**IHRE AUFGABE**
Beantworten Sie anhand des Textes über die Amtsenthebung unten die folgenden Fragen.
(a) Von welchem Datum ist der Beschluss, der die Amtsenthebung des Klägers bestätigt?
(b) Unter welcher Bedingung könnte nach dem Text angenommen werden, dass das Sonderrecht formal nicht entzogen ist?
(c) Nach welcher Vorschrift hätten die Beschlüsse über die Amtsenthebung der notariellen Beurkundung bedurft?
#### TEXT ZUR ANALYSE
Zwar bestätigt der Beschluß vom 5. Januar 1998 nur die Amtsenthebung des Klägers, nicht auch die vollständige oder befristete Entziehung seines Sonderrechts. Materiell kommt die Amtsenthebung aber einem Entzug des Sonderrechts gleich, weil der Kläger nach dem Sinn des Beschlusses über die Amtsenthebung auf unbestimmte Zeit nicht mehr zum Geschäftsführer bestellt werden soll. Es läßt sich deshalb nicht vertreten, daß das Sonderrecht formal nicht entzogen ist. Etwas anderes könnte nur dann angenommen werden, wenn der Kläger jederzeit die Möglichkeit haben sollte, erneut zum Geschäftsführer bestellt zu werden. Gerade das soll aber durch die Amtsenthebung auf nicht absehbare Zeit nicht mehr möglich sein.

2. Die Beschlüsse über die Amtsenthebung hätten gemäß § 53 Abs. 2 GmbHG der notariellen Beurkundung bedurft, weil sie in das Sonderrecht des Klägers nach § 9 des Gesellschaftsvertrages eingreifen.
########
#### ERFASSTE DATEN
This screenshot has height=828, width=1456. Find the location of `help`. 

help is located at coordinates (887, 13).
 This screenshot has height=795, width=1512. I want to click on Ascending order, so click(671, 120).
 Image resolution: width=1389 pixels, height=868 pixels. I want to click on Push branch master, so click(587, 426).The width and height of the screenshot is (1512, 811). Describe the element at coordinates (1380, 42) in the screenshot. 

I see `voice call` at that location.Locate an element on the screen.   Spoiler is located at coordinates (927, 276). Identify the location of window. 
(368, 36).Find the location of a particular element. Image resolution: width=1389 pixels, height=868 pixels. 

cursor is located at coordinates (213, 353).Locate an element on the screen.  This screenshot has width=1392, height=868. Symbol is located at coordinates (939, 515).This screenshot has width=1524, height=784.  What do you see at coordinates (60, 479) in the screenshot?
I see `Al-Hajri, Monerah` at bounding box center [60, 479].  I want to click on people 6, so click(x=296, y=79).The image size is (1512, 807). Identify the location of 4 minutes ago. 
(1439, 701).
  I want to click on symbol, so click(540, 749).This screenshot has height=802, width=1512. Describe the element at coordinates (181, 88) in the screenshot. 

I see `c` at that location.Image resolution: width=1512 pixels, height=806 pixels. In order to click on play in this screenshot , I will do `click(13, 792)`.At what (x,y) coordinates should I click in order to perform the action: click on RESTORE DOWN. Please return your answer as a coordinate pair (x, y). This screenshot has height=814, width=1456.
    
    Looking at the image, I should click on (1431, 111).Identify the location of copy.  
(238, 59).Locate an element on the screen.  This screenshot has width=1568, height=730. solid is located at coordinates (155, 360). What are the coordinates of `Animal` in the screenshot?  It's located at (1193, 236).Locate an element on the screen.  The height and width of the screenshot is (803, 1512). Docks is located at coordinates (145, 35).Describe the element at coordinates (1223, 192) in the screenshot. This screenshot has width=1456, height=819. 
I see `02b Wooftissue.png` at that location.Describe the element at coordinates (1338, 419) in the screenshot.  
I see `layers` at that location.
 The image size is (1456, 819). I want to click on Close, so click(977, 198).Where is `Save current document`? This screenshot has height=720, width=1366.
########
**ANTWORT ZUR AUFGABE**
(a) Der Beschluss ist vom 5. Januar 1998.
(b) Das könnte nur angenommen werden, wenn der Kläger jederzeit die Möglichkeit haben sollte, erneut zum Geschäftsführer bestellt zu werden.
(c) Sie hätten gemäß § 53 Abs. 2 GmbHG der notariellen Beurkundung bedurft.